(Element and text position data)
--- START ---

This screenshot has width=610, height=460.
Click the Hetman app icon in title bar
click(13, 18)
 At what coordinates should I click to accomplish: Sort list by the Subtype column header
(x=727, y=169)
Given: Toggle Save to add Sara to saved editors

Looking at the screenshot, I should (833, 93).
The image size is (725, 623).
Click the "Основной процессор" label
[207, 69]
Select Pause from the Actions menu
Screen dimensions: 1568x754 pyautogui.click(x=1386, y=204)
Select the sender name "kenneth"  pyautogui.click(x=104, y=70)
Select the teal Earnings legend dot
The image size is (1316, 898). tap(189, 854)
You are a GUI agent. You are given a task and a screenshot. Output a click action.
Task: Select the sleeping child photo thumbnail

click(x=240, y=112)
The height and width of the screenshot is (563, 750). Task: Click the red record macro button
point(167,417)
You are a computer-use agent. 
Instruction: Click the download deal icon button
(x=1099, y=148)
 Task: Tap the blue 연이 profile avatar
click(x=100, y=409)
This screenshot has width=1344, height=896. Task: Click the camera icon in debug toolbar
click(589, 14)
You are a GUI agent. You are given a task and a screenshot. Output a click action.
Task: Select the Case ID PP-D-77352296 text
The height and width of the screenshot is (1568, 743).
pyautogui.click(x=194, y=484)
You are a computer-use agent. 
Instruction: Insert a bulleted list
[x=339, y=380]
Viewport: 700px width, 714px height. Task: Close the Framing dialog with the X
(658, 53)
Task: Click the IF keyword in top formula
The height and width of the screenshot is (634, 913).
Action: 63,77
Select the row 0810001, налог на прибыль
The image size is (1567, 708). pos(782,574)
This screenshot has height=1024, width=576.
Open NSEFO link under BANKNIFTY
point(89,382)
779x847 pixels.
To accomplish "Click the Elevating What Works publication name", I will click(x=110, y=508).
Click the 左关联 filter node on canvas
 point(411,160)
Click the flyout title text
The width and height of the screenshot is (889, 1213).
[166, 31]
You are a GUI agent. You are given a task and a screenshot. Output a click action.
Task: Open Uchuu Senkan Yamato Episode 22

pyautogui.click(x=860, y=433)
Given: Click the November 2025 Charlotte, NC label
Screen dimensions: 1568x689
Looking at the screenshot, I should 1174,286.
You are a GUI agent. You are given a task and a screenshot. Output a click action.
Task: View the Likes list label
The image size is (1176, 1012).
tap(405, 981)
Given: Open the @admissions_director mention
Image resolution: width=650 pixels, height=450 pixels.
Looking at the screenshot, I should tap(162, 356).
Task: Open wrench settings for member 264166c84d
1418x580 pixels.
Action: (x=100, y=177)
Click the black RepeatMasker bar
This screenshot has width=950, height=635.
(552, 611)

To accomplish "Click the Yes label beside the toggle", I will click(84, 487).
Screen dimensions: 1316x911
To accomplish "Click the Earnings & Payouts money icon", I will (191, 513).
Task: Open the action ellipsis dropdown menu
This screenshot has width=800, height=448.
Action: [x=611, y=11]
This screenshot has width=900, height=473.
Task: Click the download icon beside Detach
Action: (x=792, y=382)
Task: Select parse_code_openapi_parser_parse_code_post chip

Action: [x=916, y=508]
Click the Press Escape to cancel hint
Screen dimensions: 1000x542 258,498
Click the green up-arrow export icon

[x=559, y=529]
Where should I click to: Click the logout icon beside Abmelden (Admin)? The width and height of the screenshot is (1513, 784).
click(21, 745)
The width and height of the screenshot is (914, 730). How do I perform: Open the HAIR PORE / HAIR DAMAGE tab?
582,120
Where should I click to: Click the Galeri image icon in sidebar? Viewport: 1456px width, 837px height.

--- END ---

#### INSTRUCTIONS TO FOLLOW
Return the data unchanged, from its first line through the line containing "Screen dimensions: 1568x754", including both of those lines.

#### FULL SOLUTION
This screenshot has width=610, height=460.
Click the Hetman app icon in title bar
click(13, 18)
 At what coordinates should I click to accomplish: Sort list by the Subtype column header
(x=727, y=169)
Given: Toggle Save to add Sara to saved editors

Looking at the screenshot, I should (833, 93).
The image size is (725, 623).
Click the "Основной процессор" label
[207, 69]
Select Pause from the Actions menu
Screen dimensions: 1568x754 pyautogui.click(x=1386, y=204)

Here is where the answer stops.